2013年11月13日水曜日

終わりなきタリバンの爪痕(バーミヤン遺跡について)


タリバン(ムスリム原理主義)によって破壊されたバーミヤン遺跡についてですが、ドイツの専門チームが中心になって修復という方向で進んでいました。ところが、仏像に足をくわえようとするなどの誤った仏像解釈にユネスコから待ったがかかりました。

現在では、遺跡の修復に対し、どこまで手を加えるのかという議論とともに、野蛮なタリバンの行為に対して「何もすべけきではない」という意見もでています。

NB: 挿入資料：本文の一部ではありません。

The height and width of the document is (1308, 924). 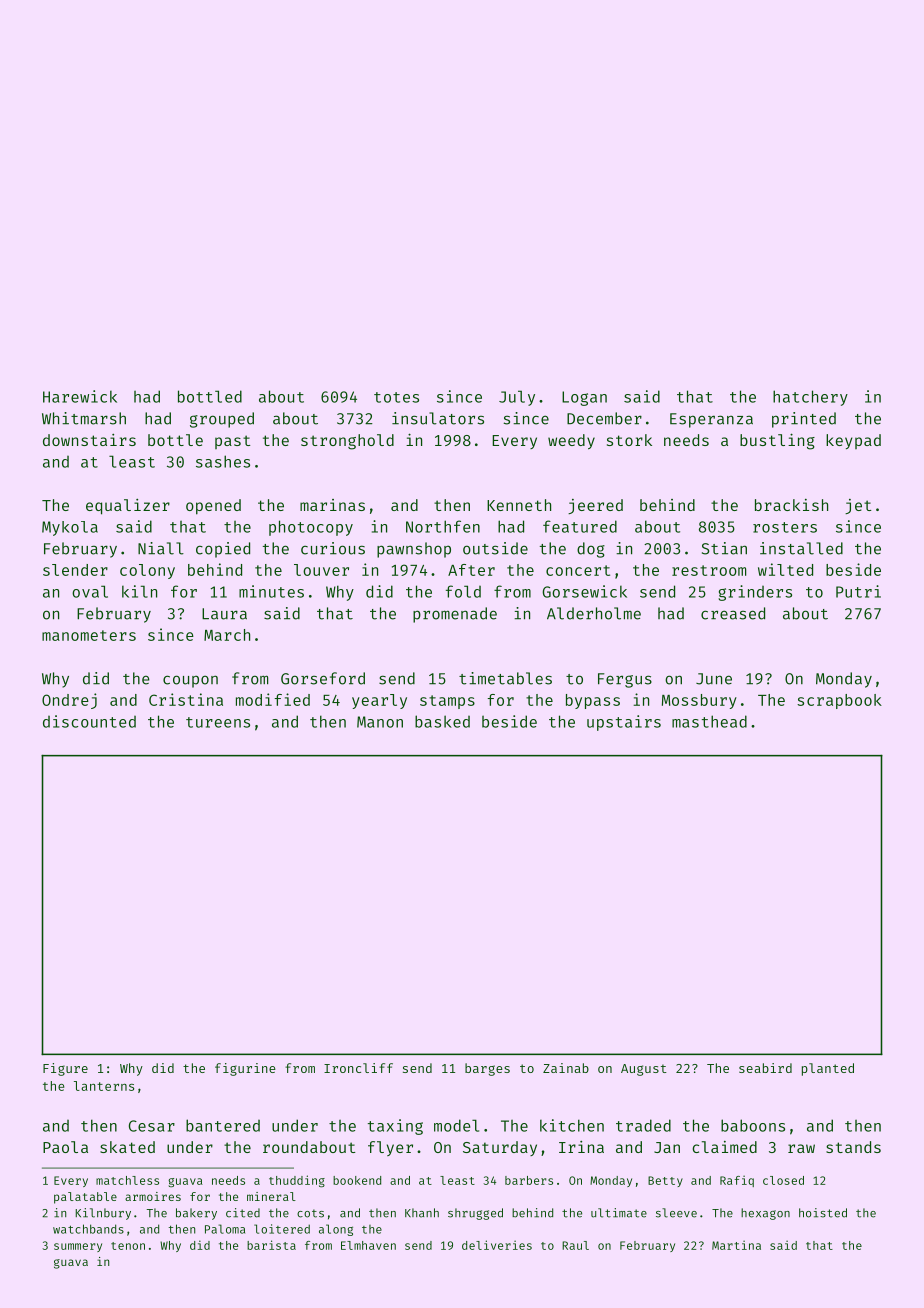 I want to click on figurine, so click(x=245, y=1069).
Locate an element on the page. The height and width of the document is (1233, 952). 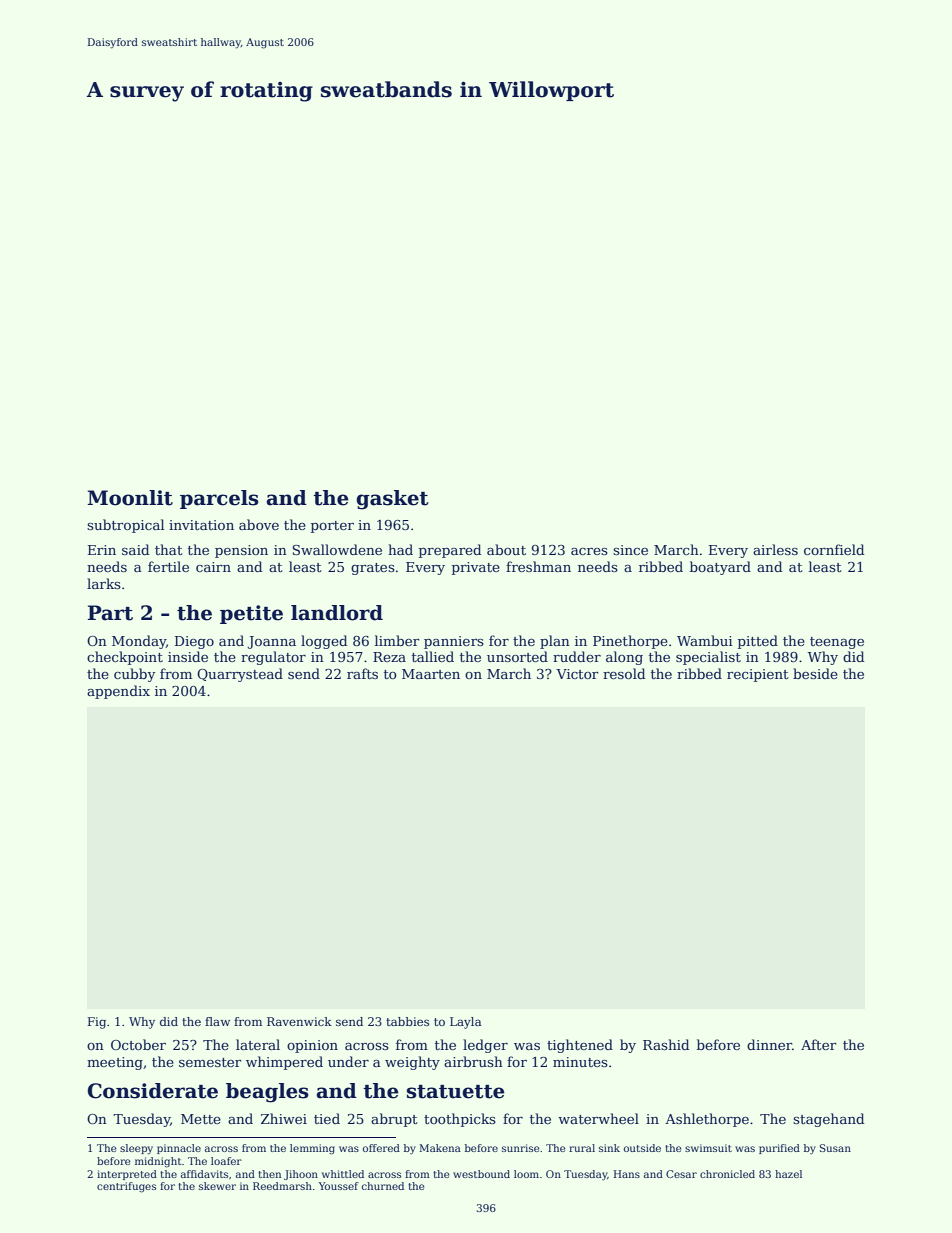
Ravenwick is located at coordinates (299, 1021).
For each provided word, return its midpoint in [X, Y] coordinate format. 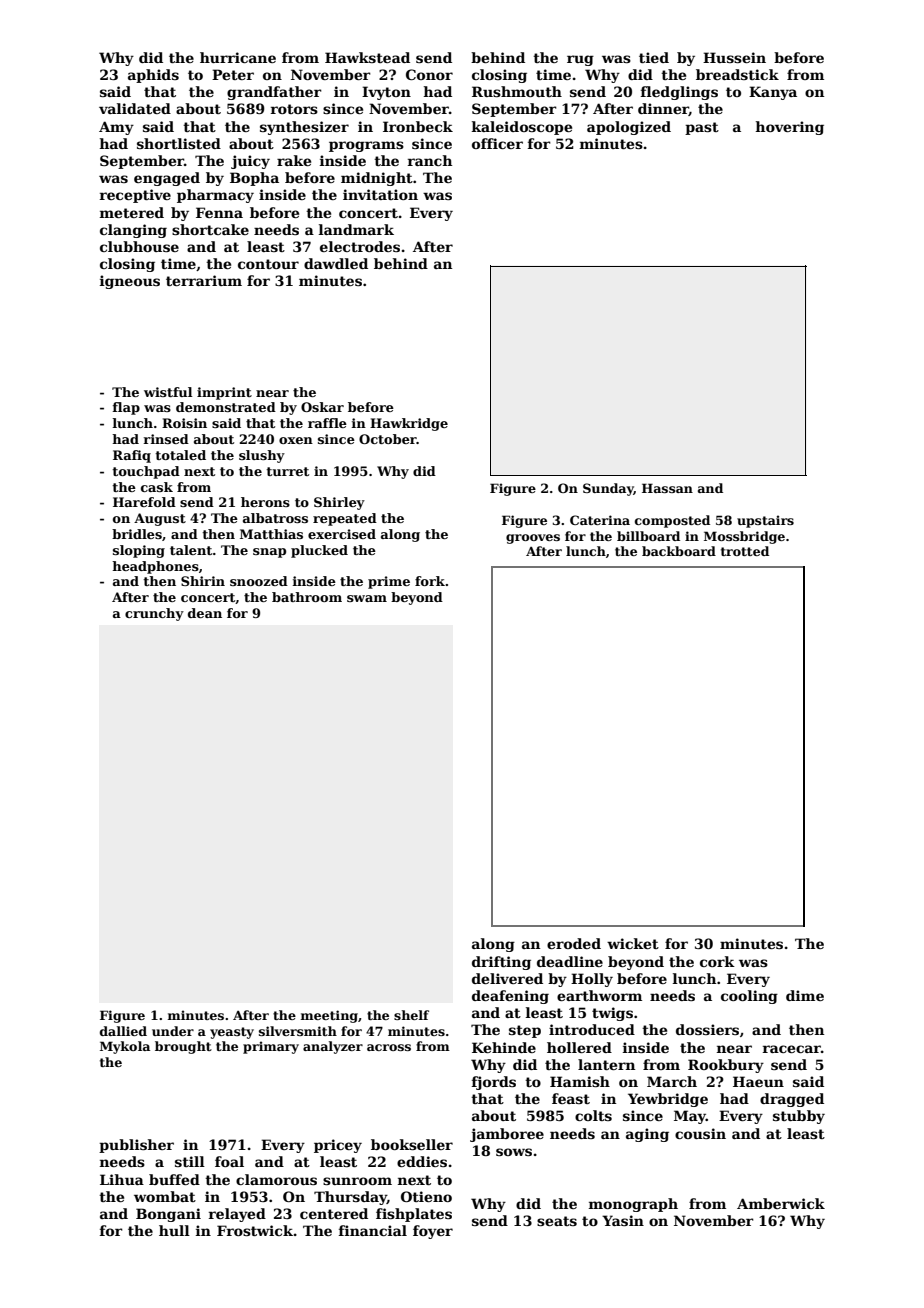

特にこの提言を行っているのは、2体の仏像が破壊された直後、最初にバーミヤンを訪れた調査団のひとり、画家の平山郁夫先生でした。

その外観から以前あった仏像を心で感じ取り、平山先生の筆にはしっかりとその仏像の姿を描くことができたそうです。

平山先生の意見はいま、「歴史の一幕に手を加えるべきではない。遺跡をとおして、後世に語り継がれていくべきである」とユネスコに対して訴えておられます。

私も、平山郁夫先生の考えに賛成です。歴史的事実は事実として、人類が受け止めていくべき負の遺産だと思うのです。

タリバンの行為は、憎むべき行為ですが、そのことから後世や現世に生きる人間たちが何を感じ取っていくことができるのか。私たちに与えられた大きな宿題だと思っています。